### DIRECTIONS
Return all lines of the records that contain the word "Generator".

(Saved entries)
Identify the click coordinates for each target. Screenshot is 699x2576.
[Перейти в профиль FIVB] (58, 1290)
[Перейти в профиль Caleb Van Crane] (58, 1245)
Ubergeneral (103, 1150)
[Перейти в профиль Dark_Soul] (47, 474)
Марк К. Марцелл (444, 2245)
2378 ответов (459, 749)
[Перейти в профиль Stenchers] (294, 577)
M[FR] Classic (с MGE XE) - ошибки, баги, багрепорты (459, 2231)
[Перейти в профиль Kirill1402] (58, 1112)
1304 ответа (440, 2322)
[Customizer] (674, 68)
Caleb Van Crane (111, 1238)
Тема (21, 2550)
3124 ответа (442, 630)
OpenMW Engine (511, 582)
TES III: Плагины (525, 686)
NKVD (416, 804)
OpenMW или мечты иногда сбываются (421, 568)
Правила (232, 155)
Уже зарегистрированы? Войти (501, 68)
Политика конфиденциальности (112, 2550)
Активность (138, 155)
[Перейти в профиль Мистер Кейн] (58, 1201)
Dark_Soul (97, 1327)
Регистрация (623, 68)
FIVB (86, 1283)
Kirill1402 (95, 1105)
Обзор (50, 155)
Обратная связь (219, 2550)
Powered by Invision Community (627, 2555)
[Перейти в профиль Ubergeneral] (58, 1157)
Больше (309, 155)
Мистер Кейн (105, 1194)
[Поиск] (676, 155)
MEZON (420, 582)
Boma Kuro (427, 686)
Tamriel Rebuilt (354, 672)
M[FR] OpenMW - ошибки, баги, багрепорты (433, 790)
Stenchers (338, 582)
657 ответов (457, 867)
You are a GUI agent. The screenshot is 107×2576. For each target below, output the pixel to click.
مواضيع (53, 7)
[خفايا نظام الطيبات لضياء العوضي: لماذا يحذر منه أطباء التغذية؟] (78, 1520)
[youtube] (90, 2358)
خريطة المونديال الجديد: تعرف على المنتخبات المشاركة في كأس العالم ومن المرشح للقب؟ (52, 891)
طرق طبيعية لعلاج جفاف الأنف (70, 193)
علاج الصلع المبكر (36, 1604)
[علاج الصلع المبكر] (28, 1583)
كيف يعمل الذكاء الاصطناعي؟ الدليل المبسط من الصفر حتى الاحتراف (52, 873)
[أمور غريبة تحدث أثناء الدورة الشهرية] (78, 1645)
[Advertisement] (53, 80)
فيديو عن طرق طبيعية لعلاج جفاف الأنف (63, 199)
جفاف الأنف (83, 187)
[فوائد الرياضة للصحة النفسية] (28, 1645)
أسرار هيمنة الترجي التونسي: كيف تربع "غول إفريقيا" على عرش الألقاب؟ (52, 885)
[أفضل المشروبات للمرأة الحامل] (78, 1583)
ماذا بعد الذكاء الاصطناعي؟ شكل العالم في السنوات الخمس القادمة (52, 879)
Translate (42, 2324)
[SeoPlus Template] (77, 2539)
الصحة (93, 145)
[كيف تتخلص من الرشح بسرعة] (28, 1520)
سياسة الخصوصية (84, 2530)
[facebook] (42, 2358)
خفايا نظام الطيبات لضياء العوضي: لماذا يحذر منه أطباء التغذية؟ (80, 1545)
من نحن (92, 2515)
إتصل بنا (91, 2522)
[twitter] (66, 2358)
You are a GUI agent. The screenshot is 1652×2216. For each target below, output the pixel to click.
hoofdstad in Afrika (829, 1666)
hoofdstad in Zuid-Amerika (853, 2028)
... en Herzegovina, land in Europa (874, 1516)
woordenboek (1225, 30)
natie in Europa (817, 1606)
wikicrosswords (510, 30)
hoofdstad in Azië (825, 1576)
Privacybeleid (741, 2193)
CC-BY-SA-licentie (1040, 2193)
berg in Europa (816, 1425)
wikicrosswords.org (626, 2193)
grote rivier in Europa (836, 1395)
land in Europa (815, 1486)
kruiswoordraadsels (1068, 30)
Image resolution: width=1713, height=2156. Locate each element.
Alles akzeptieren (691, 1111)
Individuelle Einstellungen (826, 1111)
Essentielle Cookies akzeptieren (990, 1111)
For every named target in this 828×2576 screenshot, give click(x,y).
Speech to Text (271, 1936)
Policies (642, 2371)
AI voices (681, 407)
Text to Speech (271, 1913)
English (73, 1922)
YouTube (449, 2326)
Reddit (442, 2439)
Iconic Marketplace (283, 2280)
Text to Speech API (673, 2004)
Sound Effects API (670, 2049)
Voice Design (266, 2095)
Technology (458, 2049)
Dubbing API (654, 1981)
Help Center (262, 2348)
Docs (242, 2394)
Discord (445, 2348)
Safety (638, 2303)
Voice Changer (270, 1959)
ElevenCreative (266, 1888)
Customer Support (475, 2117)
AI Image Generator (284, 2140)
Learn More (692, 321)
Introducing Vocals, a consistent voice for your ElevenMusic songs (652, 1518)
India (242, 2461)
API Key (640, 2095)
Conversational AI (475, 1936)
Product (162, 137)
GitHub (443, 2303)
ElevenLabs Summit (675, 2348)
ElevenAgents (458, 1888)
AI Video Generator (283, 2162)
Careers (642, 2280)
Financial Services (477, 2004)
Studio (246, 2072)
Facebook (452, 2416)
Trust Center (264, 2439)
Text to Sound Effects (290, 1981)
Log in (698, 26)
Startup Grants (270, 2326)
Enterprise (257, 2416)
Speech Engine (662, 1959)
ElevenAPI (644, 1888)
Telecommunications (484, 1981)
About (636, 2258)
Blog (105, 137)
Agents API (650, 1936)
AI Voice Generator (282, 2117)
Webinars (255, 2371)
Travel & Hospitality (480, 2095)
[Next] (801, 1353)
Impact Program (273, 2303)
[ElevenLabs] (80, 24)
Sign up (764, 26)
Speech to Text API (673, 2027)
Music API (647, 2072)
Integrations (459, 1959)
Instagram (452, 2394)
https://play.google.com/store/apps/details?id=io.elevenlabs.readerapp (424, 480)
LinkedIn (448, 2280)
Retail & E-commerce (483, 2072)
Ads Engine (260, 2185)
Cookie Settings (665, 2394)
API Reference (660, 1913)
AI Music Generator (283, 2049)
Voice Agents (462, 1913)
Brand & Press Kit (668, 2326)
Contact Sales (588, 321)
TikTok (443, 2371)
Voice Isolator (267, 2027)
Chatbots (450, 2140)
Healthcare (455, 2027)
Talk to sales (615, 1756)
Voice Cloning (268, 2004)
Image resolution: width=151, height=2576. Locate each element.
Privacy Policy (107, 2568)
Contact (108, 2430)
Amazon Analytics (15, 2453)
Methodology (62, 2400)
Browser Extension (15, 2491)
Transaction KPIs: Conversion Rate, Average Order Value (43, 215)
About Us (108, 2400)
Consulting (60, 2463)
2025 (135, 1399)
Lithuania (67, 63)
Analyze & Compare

### EXPECTED ANSWER
AI Image Generator (284, 2140)
AI Video Generator (283, 2162)
AI Voice Generator (282, 2117)
AI Music Generator (283, 2049)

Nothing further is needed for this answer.